The binding of leukocytes to vascular endothelium and their migration into tissues is mediated by adhesion molecules on the endothelial cells and leukocytes. Vascular adhesion protein-1 (VAP-1) is a 170-180/90-kDa endothelial molecule expressed most prominently in high endothelial venules in peripheral lymph node (PLN) type lymphatic tissues. VAP-1 mediates lymphocyte binding to PLN, tonsil and synovium. The expression of VAP-1 is induced in inflammatory diseases such as arthritis and gut inflammation.
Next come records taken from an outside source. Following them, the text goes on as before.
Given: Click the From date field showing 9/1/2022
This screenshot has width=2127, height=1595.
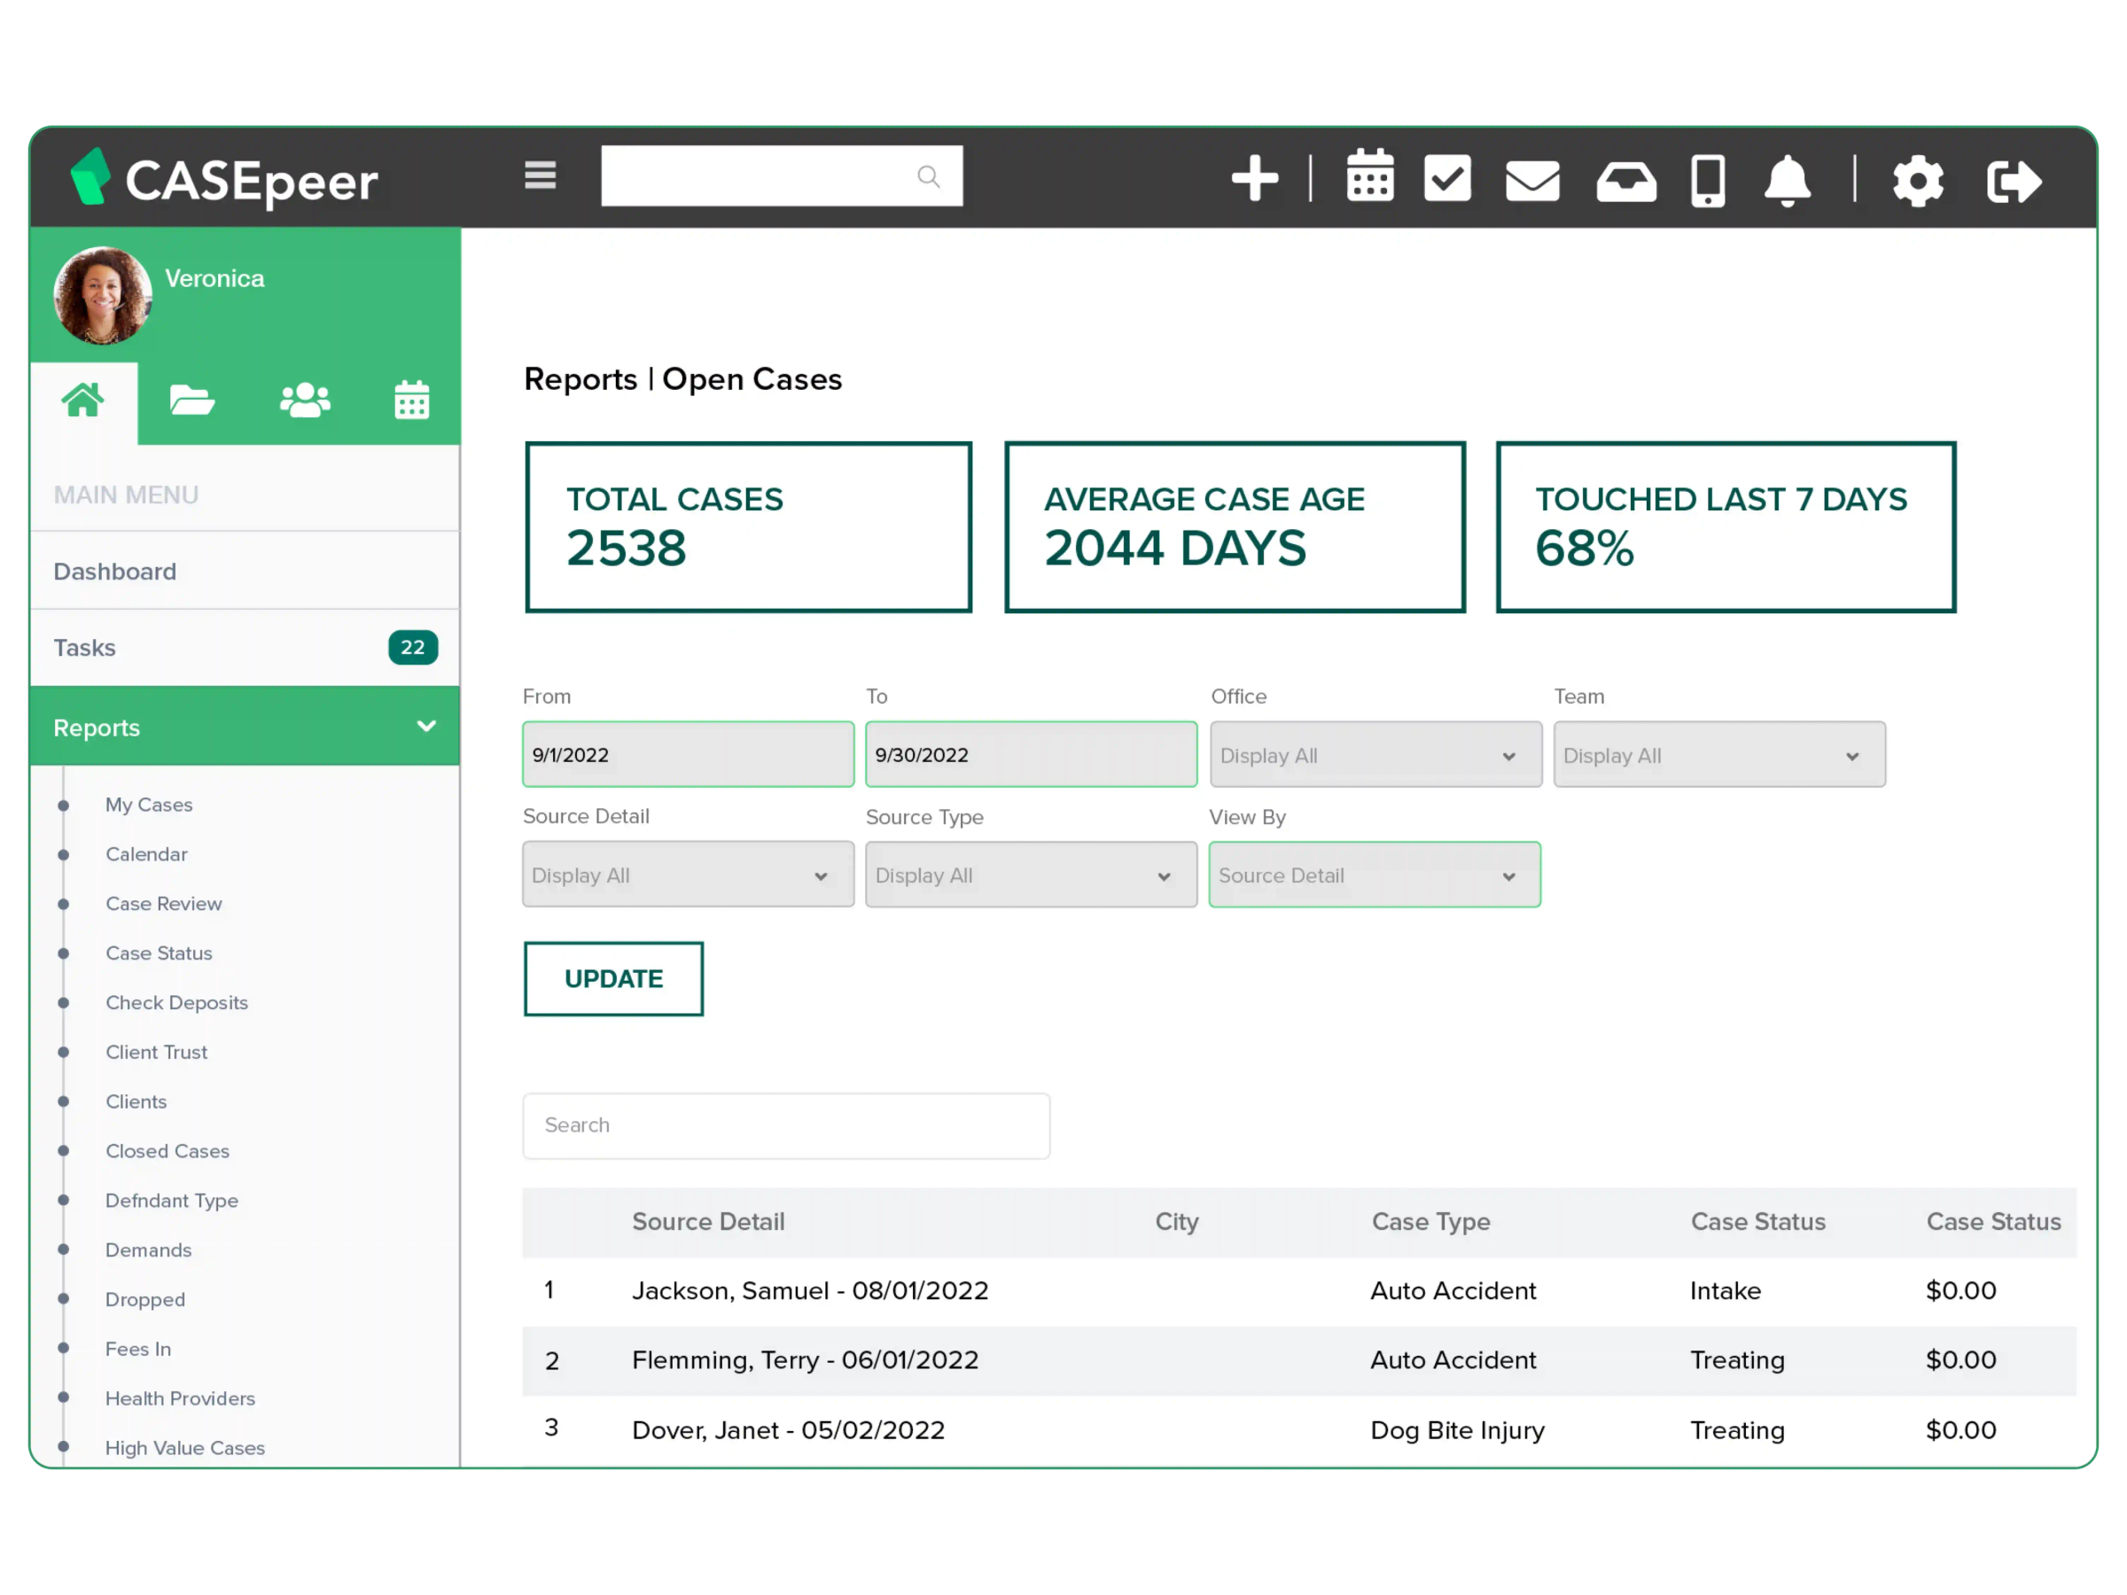Looking at the screenshot, I should [x=687, y=755].
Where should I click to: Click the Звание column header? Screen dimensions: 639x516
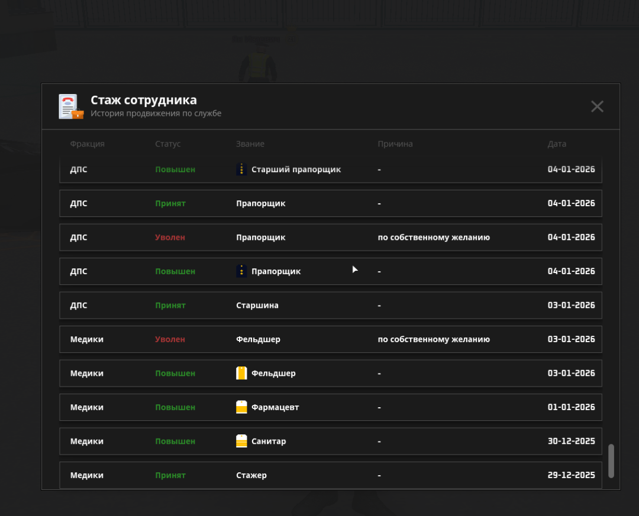pos(250,144)
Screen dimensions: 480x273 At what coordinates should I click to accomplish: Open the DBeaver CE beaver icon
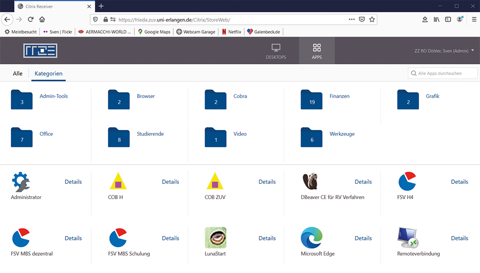(311, 182)
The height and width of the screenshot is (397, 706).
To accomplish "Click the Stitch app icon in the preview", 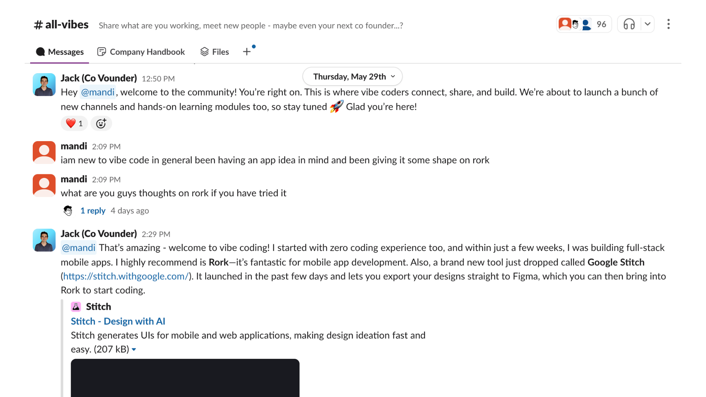I will click(76, 306).
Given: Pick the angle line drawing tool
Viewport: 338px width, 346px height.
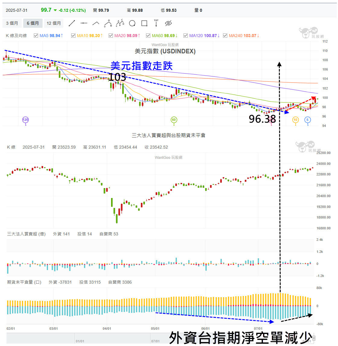Looking at the screenshot, I should click(x=96, y=23).
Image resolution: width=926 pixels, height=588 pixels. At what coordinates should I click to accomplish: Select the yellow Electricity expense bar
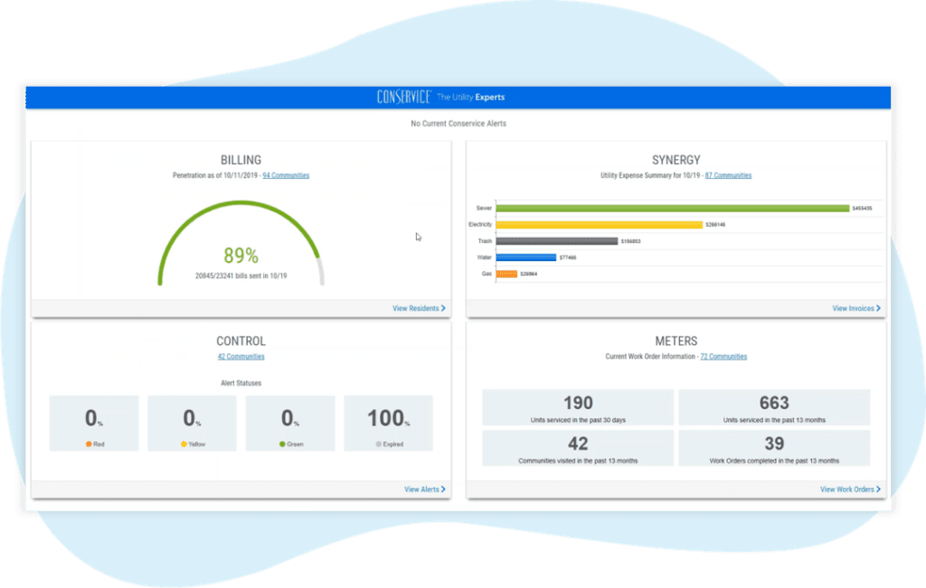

We examined the expression, structure and function of VAP-1 in normal and inflamed skin and compared it to those of other adhesion molecules implicated in skin homing. In psoriasis lichen ruber planus, pemphigoid and allergic lesions, VAP-1 was markedly upregulated. The expression of VAP-1 was also increased in biopsies of healthy skin of the patients. The VAP-1 molecule induced in skin is decorated with abundant sialic acids. VAP-1 inflamed skin is functional, since inhibition with anti-VAP-1 monoclonal antibodies caused a 60% reduction in lymphocytes adhesion to vascular endothelium. Antibodies against E-selectin, which has been regarded as the major vascular addressin directing cutaneous lymphocyte traffic, and, surprisingly, against peripheral lymph node addressin (PNAd), caused inhibitions of 30% and 60%, respectively, in the frozen section adhesion assay. These findings suggest important roles also for VAP-1 and PNAd in lymphocyte homing into inflamed skin.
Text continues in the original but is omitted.